__Work order__: Among the lines of the listing below, retype exactly those from the one containing "Task: Select the" through the one containing "Viewport: 1024px width, 619px height.", both included. Do not include pictures.
"""
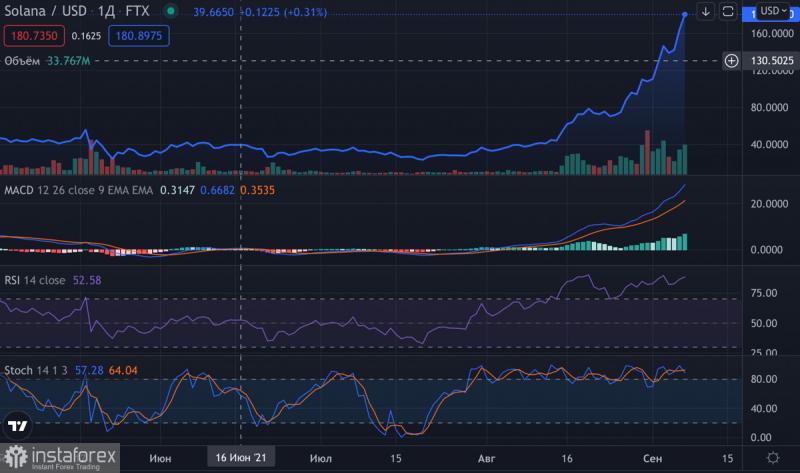Click the blue buy price 180.8975
The image size is (800, 473).
point(141,35)
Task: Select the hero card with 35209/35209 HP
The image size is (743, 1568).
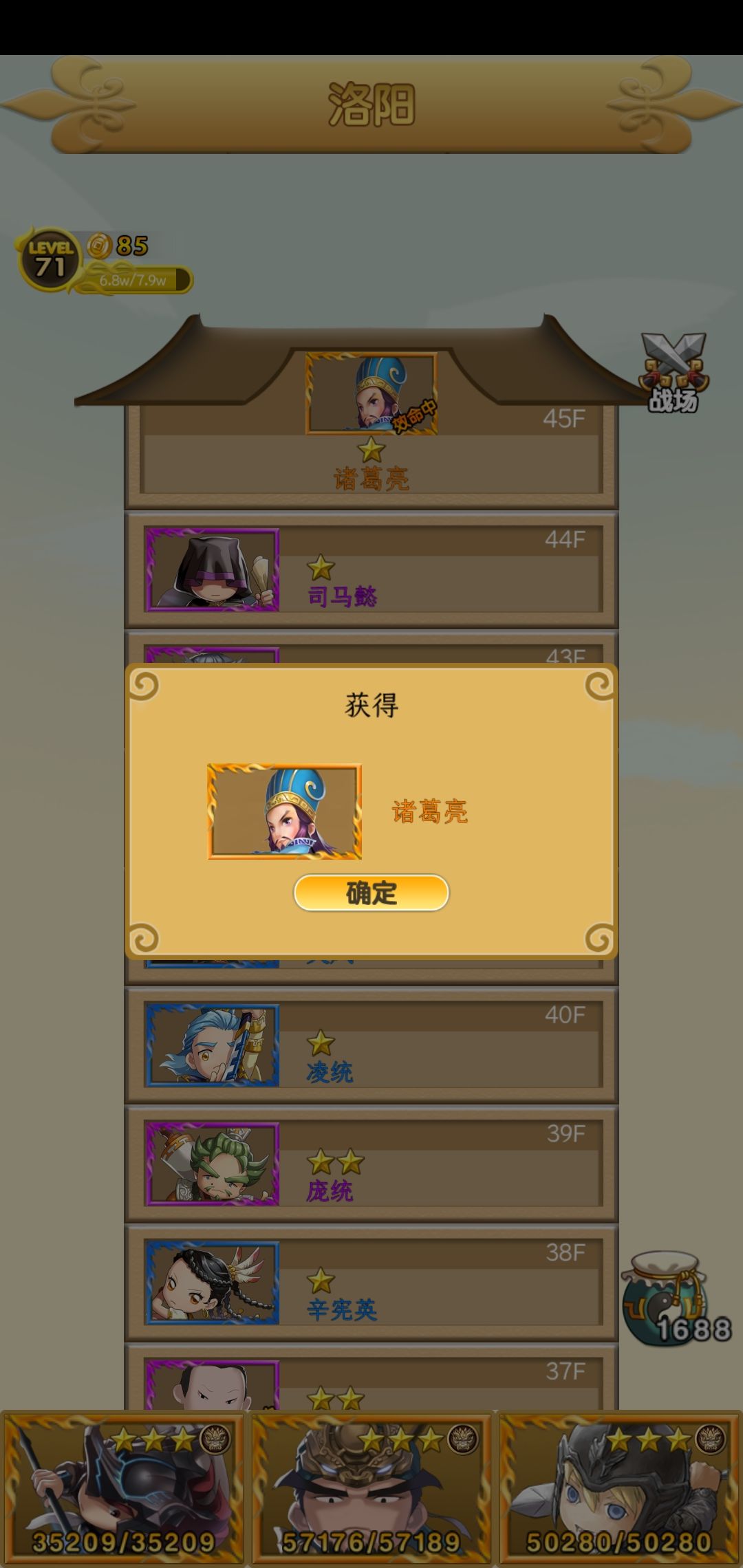Action: 124,1488
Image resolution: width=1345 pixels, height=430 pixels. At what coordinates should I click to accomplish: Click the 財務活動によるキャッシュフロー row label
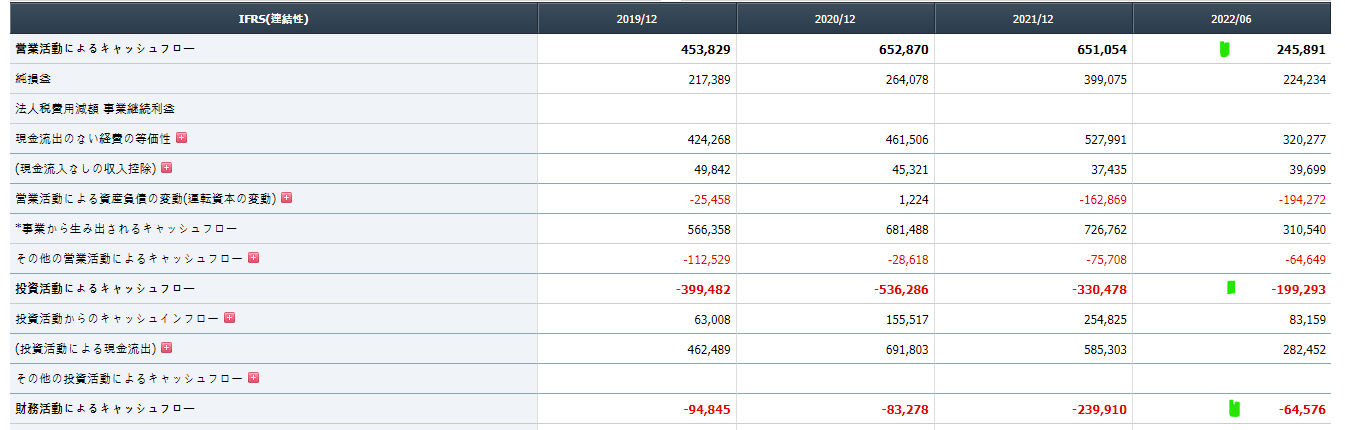coord(105,409)
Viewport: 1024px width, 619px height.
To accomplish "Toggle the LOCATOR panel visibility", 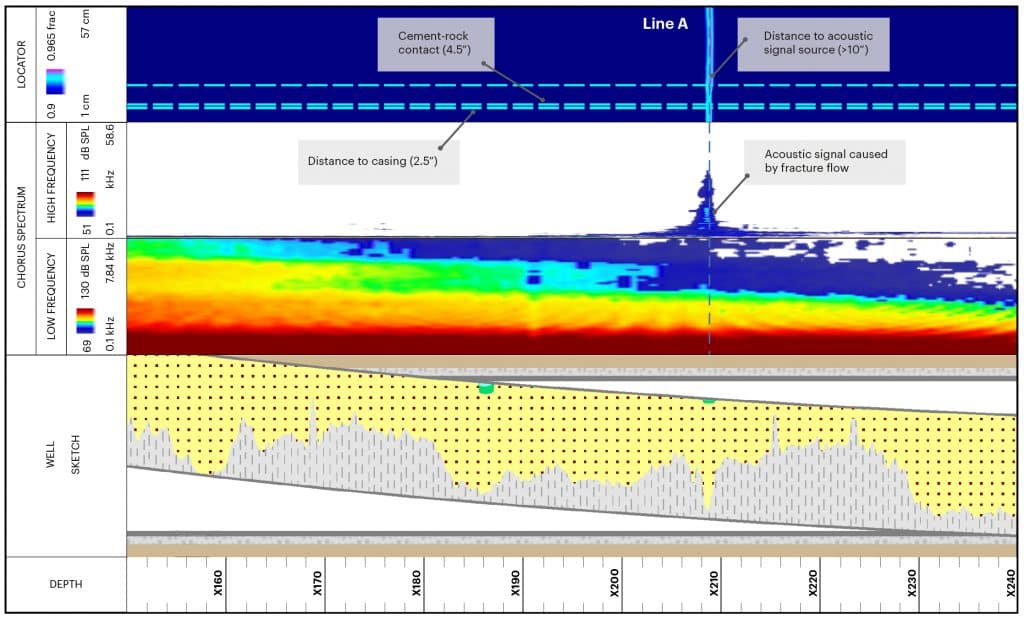I will pyautogui.click(x=20, y=62).
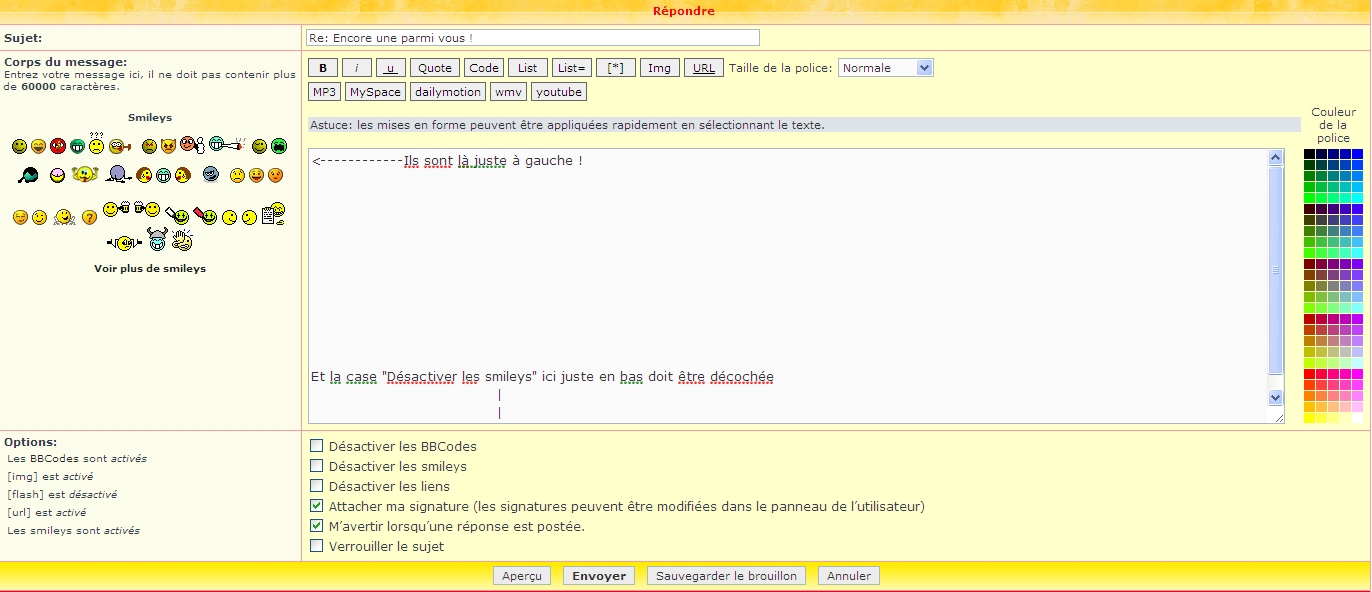Click the smiley with three question marks
Screen dimensions: 1372x592
point(96,144)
"""
__Output of the exercise__:
Task: Select the hero card with 35209/35209 HP
The image size is (743, 1568).
Action: 124,1488
Image resolution: width=1345 pixels, height=430 pixels. At what coordinates should I click to accomplish: Click the 財務活動によるキャッシュフロー row label
coord(105,409)
Viewport: 1024px width, 619px height.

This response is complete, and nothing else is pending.